(Exercise directions)
Rewrite the lines below with every "midpoint" changed to "center", leaving everything else unchanged.

(Supplied material)
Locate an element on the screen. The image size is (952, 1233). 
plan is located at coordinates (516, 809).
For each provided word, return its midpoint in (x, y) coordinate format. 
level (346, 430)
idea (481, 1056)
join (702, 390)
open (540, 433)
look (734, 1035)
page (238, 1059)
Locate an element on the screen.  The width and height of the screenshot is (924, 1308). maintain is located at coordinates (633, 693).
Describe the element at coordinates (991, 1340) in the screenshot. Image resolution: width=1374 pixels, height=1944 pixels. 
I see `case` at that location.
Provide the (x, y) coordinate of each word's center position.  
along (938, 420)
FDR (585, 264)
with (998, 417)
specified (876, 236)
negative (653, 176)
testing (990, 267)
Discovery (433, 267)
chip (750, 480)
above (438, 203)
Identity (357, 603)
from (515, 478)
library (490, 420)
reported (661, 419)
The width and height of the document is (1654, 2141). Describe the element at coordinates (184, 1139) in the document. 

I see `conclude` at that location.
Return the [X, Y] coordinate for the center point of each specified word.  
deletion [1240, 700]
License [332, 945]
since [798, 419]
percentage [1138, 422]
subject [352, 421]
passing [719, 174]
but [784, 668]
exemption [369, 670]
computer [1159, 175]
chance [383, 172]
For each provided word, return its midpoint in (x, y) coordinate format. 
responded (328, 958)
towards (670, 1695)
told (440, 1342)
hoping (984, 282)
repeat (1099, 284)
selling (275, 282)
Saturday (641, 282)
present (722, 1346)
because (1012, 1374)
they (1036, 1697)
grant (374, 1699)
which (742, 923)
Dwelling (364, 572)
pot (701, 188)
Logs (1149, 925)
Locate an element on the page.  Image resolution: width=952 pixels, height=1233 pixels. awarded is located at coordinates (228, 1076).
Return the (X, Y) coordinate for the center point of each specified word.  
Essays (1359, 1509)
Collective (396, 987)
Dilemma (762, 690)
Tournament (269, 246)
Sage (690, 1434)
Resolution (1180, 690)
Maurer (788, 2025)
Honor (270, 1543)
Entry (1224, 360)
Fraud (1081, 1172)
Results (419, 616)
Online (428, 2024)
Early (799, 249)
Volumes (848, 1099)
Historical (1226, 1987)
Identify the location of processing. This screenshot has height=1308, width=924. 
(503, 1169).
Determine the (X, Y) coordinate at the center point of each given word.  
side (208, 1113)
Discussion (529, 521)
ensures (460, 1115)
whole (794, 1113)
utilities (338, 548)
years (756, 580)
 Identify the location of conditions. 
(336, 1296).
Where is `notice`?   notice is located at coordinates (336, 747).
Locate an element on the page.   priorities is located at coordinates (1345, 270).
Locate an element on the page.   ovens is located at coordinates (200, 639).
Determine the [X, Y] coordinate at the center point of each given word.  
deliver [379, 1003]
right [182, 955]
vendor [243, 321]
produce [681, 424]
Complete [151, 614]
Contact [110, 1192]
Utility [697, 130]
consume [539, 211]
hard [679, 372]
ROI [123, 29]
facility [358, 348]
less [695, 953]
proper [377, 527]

(Solution to this exercise)
Locate an element on the screen. The image size is (952, 1233). 
plan is located at coordinates (516, 809).
For each provided word, return its center in (x, y) coordinate format. 
level (346, 430)
idea (481, 1056)
join (702, 390)
open (540, 433)
look (734, 1035)
page (238, 1059)
Locate an element on the screen.  The width and height of the screenshot is (924, 1308). maintain is located at coordinates (633, 693).
Describe the element at coordinates (991, 1340) in the screenshot. Image resolution: width=1374 pixels, height=1944 pixels. 
I see `case` at that location.
Provide the (x, y) coordinate of each word's center position.  
along (938, 420)
FDR (585, 264)
with (998, 417)
specified (876, 236)
negative (653, 176)
testing (990, 267)
Discovery (433, 267)
chip (750, 480)
above (438, 203)
Identity (357, 603)
from (515, 478)
library (490, 420)
reported (661, 419)
The width and height of the document is (1654, 2141). Describe the element at coordinates (184, 1139) in the document. 

I see `conclude` at that location.
Return the [X, Y] coordinate for the center point of each specified word.  
deletion [1240, 700]
License [332, 945]
since [798, 419]
percentage [1138, 422]
subject [352, 421]
passing [719, 174]
but [784, 668]
exemption [369, 670]
computer [1159, 175]
chance [383, 172]
For each provided word, return its center in (x, y) coordinate format. 
responded (328, 958)
towards (670, 1695)
told (440, 1342)
hoping (984, 282)
repeat (1099, 284)
selling (275, 282)
Saturday (641, 282)
present (722, 1346)
because (1012, 1374)
they (1036, 1697)
grant (374, 1699)
which (742, 923)
Dwelling (364, 572)
pot (701, 188)
Logs (1149, 925)
Locate an element on the page.  Image resolution: width=952 pixels, height=1233 pixels. awarded is located at coordinates (228, 1076).
Return the (X, Y) coordinate for the center point of each specified word.  
Essays (1359, 1509)
Collective (396, 987)
Dilemma (762, 690)
Tournament (269, 246)
Sage (690, 1434)
Resolution (1180, 690)
Maurer (788, 2025)
Honor (270, 1543)
Entry (1224, 360)
Fraud (1081, 1172)
Results (419, 616)
Online (428, 2024)
Early (799, 249)
Volumes (848, 1099)
Historical (1226, 1987)
Identify the location of processing. This screenshot has height=1308, width=924. 
(503, 1169).
Determine the (X, Y) coordinate at the center point of each given word.  
side (208, 1113)
Discussion (529, 521)
ensures (460, 1115)
whole (794, 1113)
utilities (338, 548)
years (756, 580)
 Identify the location of conditions. 
(336, 1296).
Where is `notice`?   notice is located at coordinates (336, 747).
Locate an element on the page.   priorities is located at coordinates (1345, 270).
Locate an element on the page.   ovens is located at coordinates (200, 639).
Determine the [X, Y] coordinate at the center point of each given word.  
deliver [379, 1003]
right [182, 955]
vendor [243, 321]
produce [681, 424]
Complete [151, 614]
Contact [110, 1192]
Utility [697, 130]
consume [539, 211]
hard [679, 372]
ROI [123, 29]
facility [358, 348]
less [695, 953]
proper [377, 527]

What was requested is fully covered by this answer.